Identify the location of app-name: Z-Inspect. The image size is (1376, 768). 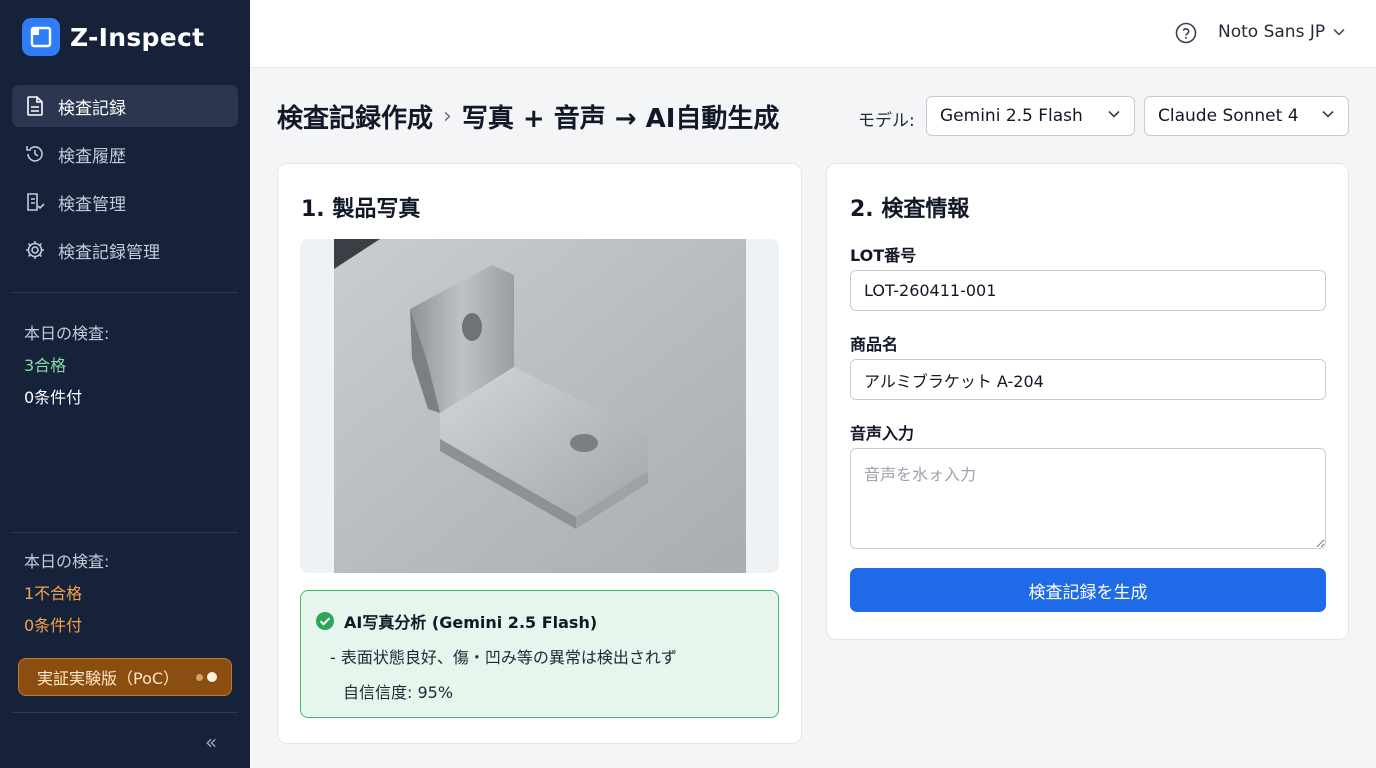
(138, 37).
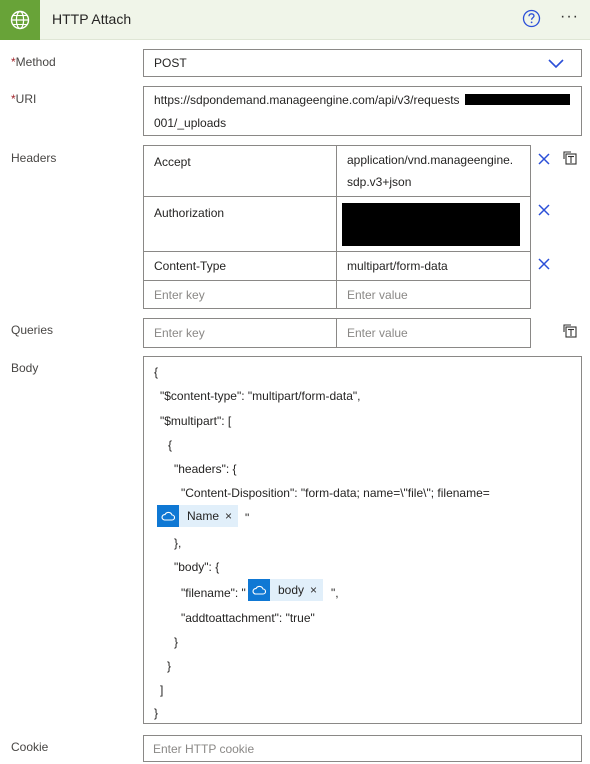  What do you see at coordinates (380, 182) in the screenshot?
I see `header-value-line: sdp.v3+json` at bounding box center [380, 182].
...
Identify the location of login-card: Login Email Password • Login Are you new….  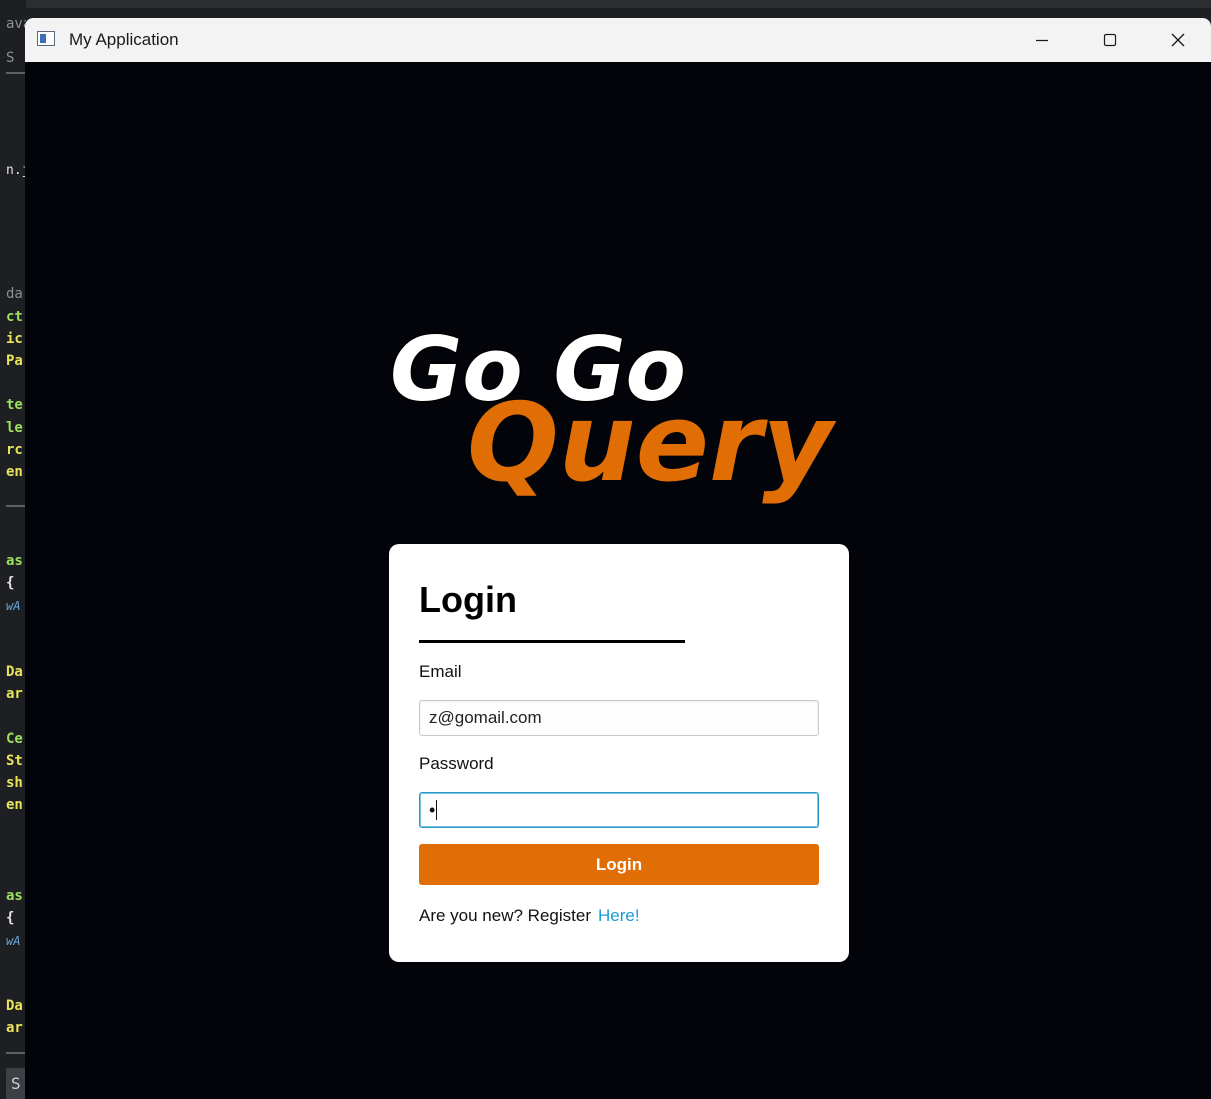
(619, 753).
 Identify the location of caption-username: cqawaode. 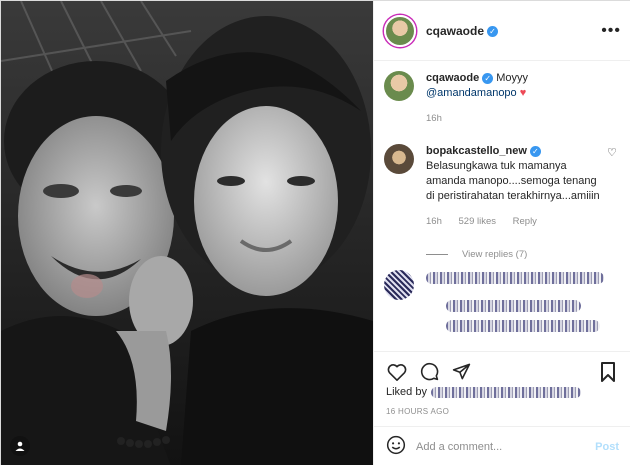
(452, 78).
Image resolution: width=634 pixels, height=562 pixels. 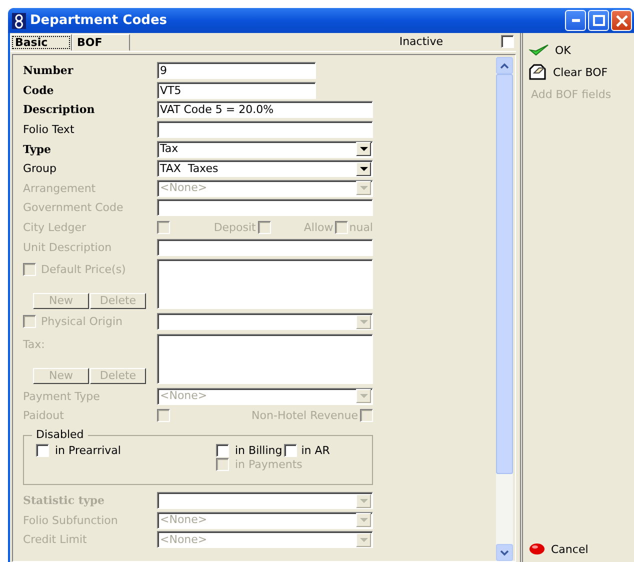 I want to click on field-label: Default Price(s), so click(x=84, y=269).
--
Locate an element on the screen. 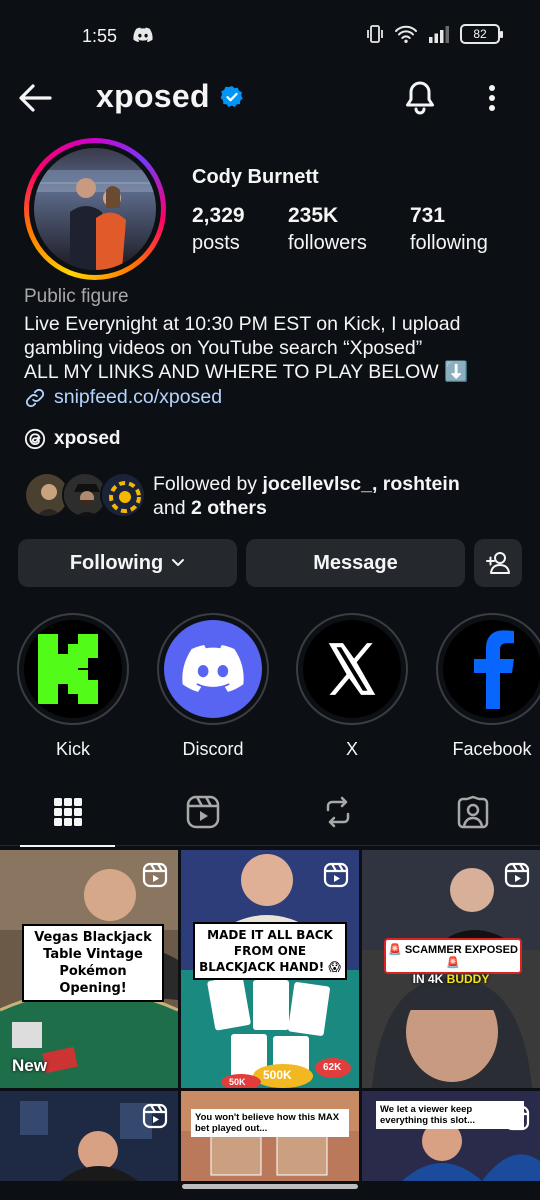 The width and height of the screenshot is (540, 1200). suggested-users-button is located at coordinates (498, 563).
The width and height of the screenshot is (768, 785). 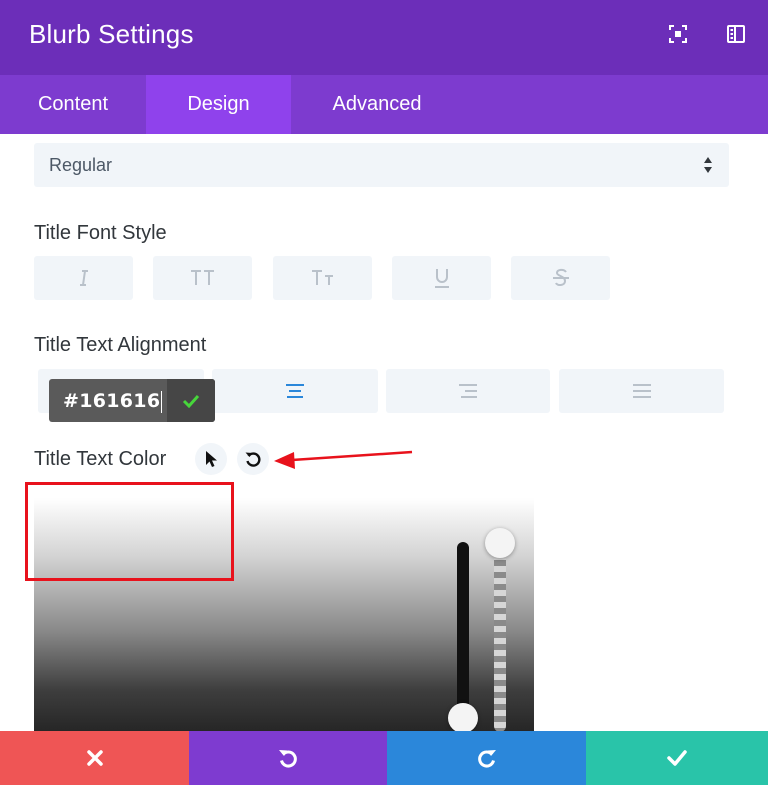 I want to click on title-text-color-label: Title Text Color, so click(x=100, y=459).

Jak wykonać zadanie:
Zwróć bez żadnych zmian wiersze od tego, w którym jest „Identify the location of app-name: Z-Inspect.”, aż do tego, w którym jest „center [380, 182].”, razem z tym ostatnim. Obrazków nie wstawiaj do odpowiedzi.

Odpowiedź na zadanie:
Identify the location of app-name: Z-Inspect. The image size is (1376, 768). 
(138, 37).
  What do you see at coordinates (380, 182) in the screenshot?
I see `header-value-line: sdp.v3+json` at bounding box center [380, 182].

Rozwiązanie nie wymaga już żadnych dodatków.